A U.S. Forest Service scientist says that intense and deeply destructive “super fires,” like Colorado’s current Waldo Canyon Fire, are almost assured in Northern California, reports The Miami Herald.
“Typically we’re seeing an earlier fire season and that fire season is lasting longer,” said Malcolm North, plant ecologist with the Pacific Southwest Research Station of the U.S. Forest Service. North works out of the station’s Davis, Calif., office.
The culprits, said North, are weather fluctuations and climate change. He said the warmer temperatures and drier winters seen recently in the region are creating ideal conditions for intense and hard to control fires like the Colorado fire.
“What we’re seeing now is that snow reserves are less in the Sierras and runoff is happening earlier in the year,” he said.
That creates drier conditions in areas where fires burn hottest — the forests. The most difficult to deal with are “crown fires,” whose flames travel from one tree to another, usually at high speed.

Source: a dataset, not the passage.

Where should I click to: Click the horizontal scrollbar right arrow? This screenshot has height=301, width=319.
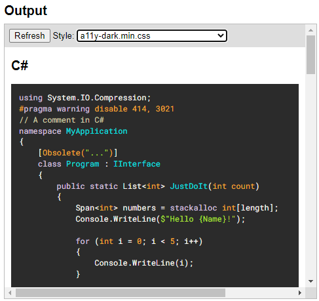[300, 292]
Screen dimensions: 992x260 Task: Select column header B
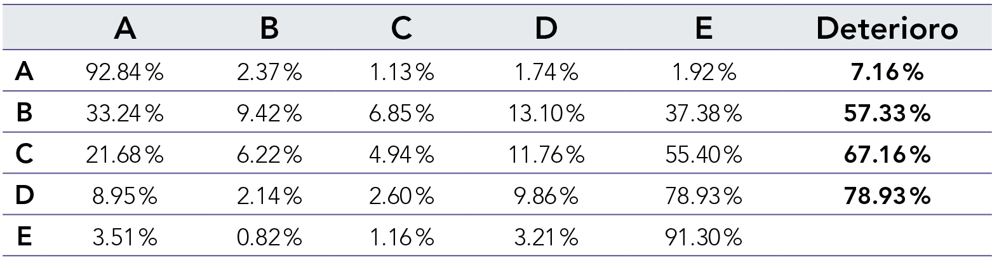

It is common for crown fires to move at 30 mph, North said.
“Data show that since the 1980s there has been an increase in both the size of fires and acreage of burn, and particularly the burn severity,” he said. “We now know from research that high severity fires, such as crown fires, generally made up 10 to 15 percent of the area of a forest fire. Currently, the average is more like 30 to 35 percent.”
He said drier conditions at lower elevations, such as grasslands, will also lead to more fires, which are vexing because they move fast and burn closer to homes and buildings. These fires will also be seen earlier in the season. Typically, it only takes two weeks after the last rain for grassland plants to dry out and become fire prone, North said.